Health, aged care part of Lake’s boom
NOT everything new in Lake Macquarie comes in a multi-storey building.
The council approved 204 medium-density housing applications in the decade to 2016.
In Charlestown, the median price for a house in the past year has been $571,000, a jump of 8.3 per cent.
Median house prices in Warners Bay are up 5.4 per cent to $590,000, while units fell four per cent to $450,000.
Last year generated 741 subdivision lots, the council says, part of an upward trend.
The Lake has the “capacity for much more greenfield development”, with 11,000 new greenfield dwellings projected and 2,000 seniors housing units.

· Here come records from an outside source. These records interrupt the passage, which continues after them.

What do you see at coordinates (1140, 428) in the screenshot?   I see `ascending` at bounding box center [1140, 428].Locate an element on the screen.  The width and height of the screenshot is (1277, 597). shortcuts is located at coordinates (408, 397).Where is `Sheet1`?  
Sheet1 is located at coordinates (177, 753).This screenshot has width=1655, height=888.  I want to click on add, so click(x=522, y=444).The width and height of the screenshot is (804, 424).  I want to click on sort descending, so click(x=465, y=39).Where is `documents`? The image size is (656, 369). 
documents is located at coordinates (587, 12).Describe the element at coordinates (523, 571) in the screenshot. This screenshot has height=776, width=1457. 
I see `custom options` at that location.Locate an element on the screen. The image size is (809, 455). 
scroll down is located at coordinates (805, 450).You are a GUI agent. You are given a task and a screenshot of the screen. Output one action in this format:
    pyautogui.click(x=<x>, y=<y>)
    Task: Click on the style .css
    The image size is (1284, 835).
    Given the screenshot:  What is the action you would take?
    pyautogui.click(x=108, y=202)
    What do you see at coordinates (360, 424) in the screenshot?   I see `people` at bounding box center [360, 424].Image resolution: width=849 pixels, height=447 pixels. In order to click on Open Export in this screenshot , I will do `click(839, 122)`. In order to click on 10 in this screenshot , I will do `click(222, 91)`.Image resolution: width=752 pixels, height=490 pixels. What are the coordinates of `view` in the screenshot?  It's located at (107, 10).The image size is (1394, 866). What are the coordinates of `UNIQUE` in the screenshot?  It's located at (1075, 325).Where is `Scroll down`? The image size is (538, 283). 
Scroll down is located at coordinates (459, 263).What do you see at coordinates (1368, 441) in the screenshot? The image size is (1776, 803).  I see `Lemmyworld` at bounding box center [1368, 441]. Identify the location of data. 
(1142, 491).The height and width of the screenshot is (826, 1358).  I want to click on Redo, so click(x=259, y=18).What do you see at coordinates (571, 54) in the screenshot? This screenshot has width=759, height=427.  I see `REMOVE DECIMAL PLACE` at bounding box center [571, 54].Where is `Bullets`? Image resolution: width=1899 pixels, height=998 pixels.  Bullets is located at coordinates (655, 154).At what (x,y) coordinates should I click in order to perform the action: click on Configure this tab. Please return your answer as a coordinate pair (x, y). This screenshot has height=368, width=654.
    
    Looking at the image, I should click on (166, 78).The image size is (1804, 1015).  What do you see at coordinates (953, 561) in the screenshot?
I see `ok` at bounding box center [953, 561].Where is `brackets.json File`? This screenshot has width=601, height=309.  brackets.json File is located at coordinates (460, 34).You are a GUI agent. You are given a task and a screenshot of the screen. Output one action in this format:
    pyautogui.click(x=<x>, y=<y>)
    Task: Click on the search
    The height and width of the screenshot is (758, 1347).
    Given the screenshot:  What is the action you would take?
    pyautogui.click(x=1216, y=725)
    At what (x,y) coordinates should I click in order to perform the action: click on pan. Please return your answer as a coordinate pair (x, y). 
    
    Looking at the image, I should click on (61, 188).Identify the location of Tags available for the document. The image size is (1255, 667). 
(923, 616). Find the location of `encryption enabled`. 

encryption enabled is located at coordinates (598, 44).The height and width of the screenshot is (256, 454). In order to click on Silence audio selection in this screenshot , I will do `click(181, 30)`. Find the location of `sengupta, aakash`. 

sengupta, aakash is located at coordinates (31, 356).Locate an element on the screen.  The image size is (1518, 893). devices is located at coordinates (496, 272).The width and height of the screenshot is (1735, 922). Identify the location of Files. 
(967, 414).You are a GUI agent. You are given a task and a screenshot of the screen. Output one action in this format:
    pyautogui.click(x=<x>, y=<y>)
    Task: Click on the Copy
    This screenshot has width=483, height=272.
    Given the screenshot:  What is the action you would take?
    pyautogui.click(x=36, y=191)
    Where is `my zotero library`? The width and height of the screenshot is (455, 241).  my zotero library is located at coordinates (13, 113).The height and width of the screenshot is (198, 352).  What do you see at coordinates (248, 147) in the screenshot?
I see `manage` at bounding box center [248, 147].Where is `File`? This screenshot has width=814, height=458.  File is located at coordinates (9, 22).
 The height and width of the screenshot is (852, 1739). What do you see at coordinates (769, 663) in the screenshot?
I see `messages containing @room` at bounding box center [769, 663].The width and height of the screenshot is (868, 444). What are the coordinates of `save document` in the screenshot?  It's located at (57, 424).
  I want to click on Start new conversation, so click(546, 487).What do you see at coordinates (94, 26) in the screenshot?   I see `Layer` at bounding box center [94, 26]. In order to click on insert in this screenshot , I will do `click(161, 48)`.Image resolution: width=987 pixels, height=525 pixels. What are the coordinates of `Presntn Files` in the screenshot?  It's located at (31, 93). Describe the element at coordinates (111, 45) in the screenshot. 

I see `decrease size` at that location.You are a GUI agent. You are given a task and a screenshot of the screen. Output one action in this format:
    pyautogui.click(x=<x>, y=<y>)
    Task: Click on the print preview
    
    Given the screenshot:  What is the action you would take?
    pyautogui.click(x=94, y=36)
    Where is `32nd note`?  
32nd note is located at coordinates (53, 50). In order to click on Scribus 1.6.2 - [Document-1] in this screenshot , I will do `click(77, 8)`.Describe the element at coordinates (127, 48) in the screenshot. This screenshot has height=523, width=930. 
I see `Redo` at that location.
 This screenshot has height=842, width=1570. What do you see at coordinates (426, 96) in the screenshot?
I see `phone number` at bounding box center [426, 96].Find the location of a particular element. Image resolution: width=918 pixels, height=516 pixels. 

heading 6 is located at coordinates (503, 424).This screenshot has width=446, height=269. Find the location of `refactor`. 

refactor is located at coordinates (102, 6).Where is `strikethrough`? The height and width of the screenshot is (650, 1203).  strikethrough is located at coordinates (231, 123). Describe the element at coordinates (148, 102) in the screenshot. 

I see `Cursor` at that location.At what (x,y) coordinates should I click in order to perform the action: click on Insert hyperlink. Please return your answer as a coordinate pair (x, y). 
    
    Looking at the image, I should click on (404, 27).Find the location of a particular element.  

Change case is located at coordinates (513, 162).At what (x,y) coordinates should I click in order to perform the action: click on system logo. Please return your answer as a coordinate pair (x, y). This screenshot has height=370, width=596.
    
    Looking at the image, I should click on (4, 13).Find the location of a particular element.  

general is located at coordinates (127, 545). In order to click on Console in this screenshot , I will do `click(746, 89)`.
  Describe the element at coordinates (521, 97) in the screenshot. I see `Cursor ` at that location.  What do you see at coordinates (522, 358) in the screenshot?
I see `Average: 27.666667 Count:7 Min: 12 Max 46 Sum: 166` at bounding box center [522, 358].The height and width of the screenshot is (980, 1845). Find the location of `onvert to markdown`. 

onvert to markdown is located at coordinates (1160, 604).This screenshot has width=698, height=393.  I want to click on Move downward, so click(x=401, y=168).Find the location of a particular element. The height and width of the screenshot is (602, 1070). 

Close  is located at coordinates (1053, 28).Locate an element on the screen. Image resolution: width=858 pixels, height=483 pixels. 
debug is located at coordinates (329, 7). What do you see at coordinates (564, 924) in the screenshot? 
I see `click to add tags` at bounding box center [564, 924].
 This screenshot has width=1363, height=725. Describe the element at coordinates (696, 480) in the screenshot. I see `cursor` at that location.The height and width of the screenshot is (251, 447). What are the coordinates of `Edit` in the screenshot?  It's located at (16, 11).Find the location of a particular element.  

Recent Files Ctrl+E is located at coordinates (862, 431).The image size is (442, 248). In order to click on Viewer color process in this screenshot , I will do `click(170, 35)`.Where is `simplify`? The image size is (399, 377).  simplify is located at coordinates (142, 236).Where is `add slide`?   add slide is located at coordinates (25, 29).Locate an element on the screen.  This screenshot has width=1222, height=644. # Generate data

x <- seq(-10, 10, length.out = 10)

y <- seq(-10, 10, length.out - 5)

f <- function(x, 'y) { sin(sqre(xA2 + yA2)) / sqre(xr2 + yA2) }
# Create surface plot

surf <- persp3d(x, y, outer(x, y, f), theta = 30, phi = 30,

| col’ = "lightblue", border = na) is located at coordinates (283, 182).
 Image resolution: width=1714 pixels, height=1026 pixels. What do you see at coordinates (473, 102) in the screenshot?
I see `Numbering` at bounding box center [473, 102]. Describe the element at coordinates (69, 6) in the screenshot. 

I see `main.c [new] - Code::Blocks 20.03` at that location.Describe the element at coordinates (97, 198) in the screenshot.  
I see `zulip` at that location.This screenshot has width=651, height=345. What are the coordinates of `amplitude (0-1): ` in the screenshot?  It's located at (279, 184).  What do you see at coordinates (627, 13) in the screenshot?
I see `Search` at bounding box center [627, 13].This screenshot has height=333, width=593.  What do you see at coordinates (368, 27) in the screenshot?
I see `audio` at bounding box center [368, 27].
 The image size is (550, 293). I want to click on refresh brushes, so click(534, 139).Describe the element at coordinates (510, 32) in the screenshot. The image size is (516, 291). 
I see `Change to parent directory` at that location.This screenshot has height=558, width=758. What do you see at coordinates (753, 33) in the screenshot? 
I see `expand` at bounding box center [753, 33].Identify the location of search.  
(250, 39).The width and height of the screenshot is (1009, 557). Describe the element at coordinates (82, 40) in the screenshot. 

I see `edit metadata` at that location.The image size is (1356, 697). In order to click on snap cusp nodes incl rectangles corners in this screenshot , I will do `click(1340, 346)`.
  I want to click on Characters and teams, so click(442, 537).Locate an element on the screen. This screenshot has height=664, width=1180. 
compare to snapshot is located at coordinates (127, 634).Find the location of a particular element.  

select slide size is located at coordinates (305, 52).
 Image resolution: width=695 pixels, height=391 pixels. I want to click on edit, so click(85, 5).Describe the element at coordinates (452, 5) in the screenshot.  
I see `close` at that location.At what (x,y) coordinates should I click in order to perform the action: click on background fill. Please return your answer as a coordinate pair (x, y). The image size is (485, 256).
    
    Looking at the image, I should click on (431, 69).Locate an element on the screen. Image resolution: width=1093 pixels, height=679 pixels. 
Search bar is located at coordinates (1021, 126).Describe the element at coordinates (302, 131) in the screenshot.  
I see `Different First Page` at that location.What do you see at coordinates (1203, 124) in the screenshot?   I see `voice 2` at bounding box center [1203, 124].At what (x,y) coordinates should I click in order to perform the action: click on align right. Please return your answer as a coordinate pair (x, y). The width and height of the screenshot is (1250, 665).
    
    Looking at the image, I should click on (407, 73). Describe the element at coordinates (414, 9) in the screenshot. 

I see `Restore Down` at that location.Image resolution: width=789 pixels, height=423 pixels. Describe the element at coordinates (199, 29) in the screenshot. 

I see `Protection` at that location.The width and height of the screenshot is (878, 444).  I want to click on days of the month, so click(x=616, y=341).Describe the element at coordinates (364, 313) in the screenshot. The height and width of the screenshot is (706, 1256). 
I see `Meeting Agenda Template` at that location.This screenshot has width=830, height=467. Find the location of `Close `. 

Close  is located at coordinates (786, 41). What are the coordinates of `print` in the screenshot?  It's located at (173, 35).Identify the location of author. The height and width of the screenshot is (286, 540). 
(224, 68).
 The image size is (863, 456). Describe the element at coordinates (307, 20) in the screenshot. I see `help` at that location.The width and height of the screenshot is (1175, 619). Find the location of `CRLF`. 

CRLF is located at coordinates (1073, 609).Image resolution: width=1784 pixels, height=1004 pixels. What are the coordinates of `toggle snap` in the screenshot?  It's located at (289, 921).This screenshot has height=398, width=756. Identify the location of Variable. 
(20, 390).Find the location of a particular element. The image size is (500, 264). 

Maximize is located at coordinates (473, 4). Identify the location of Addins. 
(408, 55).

A $22 million residential care facility was approved for Cardiff in May, and a $22 million seniors housing development at Mount Hutton is already built.
The growth in residential care mirrors the expansions of Lake Macquarie Private and Warners Bay Private hospitals, and Gateshead and Charlestown as a health precinct.
House and unit sales in Belmont are steady at $495,000 and $408,000 respectively, but the neighbouring southern coastal lake suburbs of Nords Wharf and Catherine Hill Bay have emerged as powerhouses.
Catherine Hill Bay’s 46.9 per cent median increase in a year, turbo-charged by the 550-lot Beaches development, puts it top of the Lake and fourth in NSW.
Planning, land releases and construction continue at the 2,000-home Cameron Grove Estate in Cameron Park, the 1,500-home Northlakes Estate, and the 2,500-home Watagan Park in North Cooranbong.
‘It’s not the village I know’
AT lunchtime on a weekday in Warners Bay the red stools of King Street Depot, Daniyella Spudic’s weatherboard cafe a street back from Lake Macquarie, seat hi-vis-wearing builders from the construction site next door.
The cafe is overlooked by the growing 112-apartment Shearwater building and, pending Lake Macquarie council approval, will soon occupy a valley walled on the lake side by the $80 million Water’s Edge building.
“They just hang out the front,” Ms Spudic said, jokingly.
“They like meat pies and energy drinks, so I think it’s been more of a win for the servo. We did put on a double bacon and egg roll, which I hate. We already had a big tradie base.”
Ms Spudic and her late partner Johan Astrup leased the cafe seven years ago expecting it would be demolished one day as the land around it was developed.
She will close in December with a party for regular customers and go travelling abroad, knowing the Lake is changing under the weight of $600 million worth of development in a year.
“In my opinion the buildings are way too big for this area. It’s not the little lakeside village I know.”
Depending who you ask, last year’s 23 per cent jump in development approvals will either add to the Lake’s village appeal, kill it, or something in between.
As the mixed-use Water’s Edge by Warners Bay developer YPI Yahav Property Investments is assessed by the council, the project’s Canberra-based builder, Bloc, says it will employ about 1,200 new workers.
Mark Kentwell of PRDnationwide Newcastle and Lake Macquarie, who is marketing the 112-apartment building, has said he expects the project will become the “jewel in the crown” of Warners Bay.
Another major building before the council, GWH Build’s Highpoint Charlestown, promises views of the lake from the heart of the area’s commercial centre.
“With only one recent apartment building being developed in Charlestown we see an opportunity to develop and build a boutique high-rise development,” a GWH Build spokesman told the Newcastle Herald.
Chris Chapman of Colliers Newcastle, which will market Highpoint, said he expected Charlestown to continue to grow and for apartments in Warners Bay to soon start selling for $1 million.
While median sales have spiked in the western Lake suburbs of Booragul, Carey Bay and Bolton Point, Mr Chapman said the markets in Toronto and Swansea are “not quite as advanced as Warners Bay”.
“But Swansea could be a dark horse,” he said.
“Around the Lake generally, we’re not seeing anything in our modelling that indicates any storm clouds on the horizon.”